- [Source material]

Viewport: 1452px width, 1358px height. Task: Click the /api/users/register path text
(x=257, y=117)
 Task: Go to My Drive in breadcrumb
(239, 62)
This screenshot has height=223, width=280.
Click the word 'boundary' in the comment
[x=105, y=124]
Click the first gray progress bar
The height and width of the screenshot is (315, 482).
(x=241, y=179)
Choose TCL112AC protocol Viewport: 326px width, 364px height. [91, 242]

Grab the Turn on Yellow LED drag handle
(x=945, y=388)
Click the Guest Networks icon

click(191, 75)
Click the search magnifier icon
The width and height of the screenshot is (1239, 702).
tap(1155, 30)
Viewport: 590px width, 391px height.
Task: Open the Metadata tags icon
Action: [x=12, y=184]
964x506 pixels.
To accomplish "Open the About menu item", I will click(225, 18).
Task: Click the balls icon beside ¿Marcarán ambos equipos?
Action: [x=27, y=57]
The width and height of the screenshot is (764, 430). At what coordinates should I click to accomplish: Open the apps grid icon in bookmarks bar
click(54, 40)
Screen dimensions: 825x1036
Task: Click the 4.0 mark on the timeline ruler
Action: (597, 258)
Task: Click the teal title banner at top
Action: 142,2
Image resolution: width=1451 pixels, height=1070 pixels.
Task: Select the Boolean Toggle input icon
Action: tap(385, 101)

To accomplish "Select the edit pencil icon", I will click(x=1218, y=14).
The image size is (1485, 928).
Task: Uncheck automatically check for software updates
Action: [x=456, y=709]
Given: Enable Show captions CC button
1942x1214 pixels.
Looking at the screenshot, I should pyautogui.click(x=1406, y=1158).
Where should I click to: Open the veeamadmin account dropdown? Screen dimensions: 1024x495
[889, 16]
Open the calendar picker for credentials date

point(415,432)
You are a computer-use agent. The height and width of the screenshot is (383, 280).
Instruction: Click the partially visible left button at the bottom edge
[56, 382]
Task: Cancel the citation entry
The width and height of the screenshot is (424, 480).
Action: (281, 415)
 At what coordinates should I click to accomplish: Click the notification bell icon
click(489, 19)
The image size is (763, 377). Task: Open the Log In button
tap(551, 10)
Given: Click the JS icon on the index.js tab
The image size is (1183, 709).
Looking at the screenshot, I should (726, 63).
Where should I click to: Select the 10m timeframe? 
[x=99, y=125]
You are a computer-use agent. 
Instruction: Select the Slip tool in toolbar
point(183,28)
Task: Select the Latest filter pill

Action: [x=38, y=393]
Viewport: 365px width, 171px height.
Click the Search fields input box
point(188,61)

- [What to do] Repeat all of the records above word for word.

- [Written response]
Viewport: 1452px width, 1358px height. Task: Click the /api/users/register path text
(x=257, y=117)
 Task: Go to My Drive in breadcrumb
(239, 62)
This screenshot has height=223, width=280.
Click the word 'boundary' in the comment
[x=105, y=124]
Click the first gray progress bar
The height and width of the screenshot is (315, 482).
(x=241, y=179)
Choose TCL112AC protocol Viewport: 326px width, 364px height. [91, 242]

Grab the Turn on Yellow LED drag handle
(x=945, y=388)
Click the Guest Networks icon

click(191, 75)
Click the search magnifier icon
The width and height of the screenshot is (1239, 702).
tap(1155, 30)
Viewport: 590px width, 391px height.
Task: Open the Metadata tags icon
Action: [x=12, y=184]
964x506 pixels.
To accomplish "Open the About menu item", I will click(225, 18).
Task: Click the balls icon beside ¿Marcarán ambos equipos?
Action: [x=27, y=57]
The width and height of the screenshot is (764, 430). At what coordinates should I click to accomplish: Open the apps grid icon in bookmarks bar
click(54, 40)
Screen dimensions: 825x1036
Task: Click the 4.0 mark on the timeline ruler
Action: (597, 258)
Task: Click the teal title banner at top
Action: 142,2
Image resolution: width=1451 pixels, height=1070 pixels.
Task: Select the Boolean Toggle input icon
Action: tap(385, 101)

To accomplish "Select the edit pencil icon", I will click(x=1218, y=14).
The image size is (1485, 928).
Task: Uncheck automatically check for software updates
Action: [x=456, y=709]
Given: Enable Show captions CC button
1942x1214 pixels.
Looking at the screenshot, I should pyautogui.click(x=1406, y=1158).
Where should I click to: Open the veeamadmin account dropdown? Screen dimensions: 1024x495
[889, 16]
Open the calendar picker for credentials date

point(415,432)
You are a computer-use agent. The height and width of the screenshot is (383, 280).
Instruction: Click the partially visible left button at the bottom edge
[56, 382]
Task: Cancel the citation entry
The width and height of the screenshot is (424, 480).
Action: (281, 415)
 At what coordinates should I click to accomplish: Click the notification bell icon
click(489, 19)
The image size is (763, 377). Task: Open the Log In button
tap(551, 10)
Given: Click the JS icon on the index.js tab
The image size is (1183, 709).
Looking at the screenshot, I should (726, 63).
Where should I click to: Select the 10m timeframe? 
[x=99, y=125]
You are a computer-use agent. 
Instruction: Select the Slip tool in toolbar
point(183,28)
Task: Select the Latest filter pill

Action: [x=38, y=393]
Viewport: 365px width, 171px height.
Click the Search fields input box
point(188,61)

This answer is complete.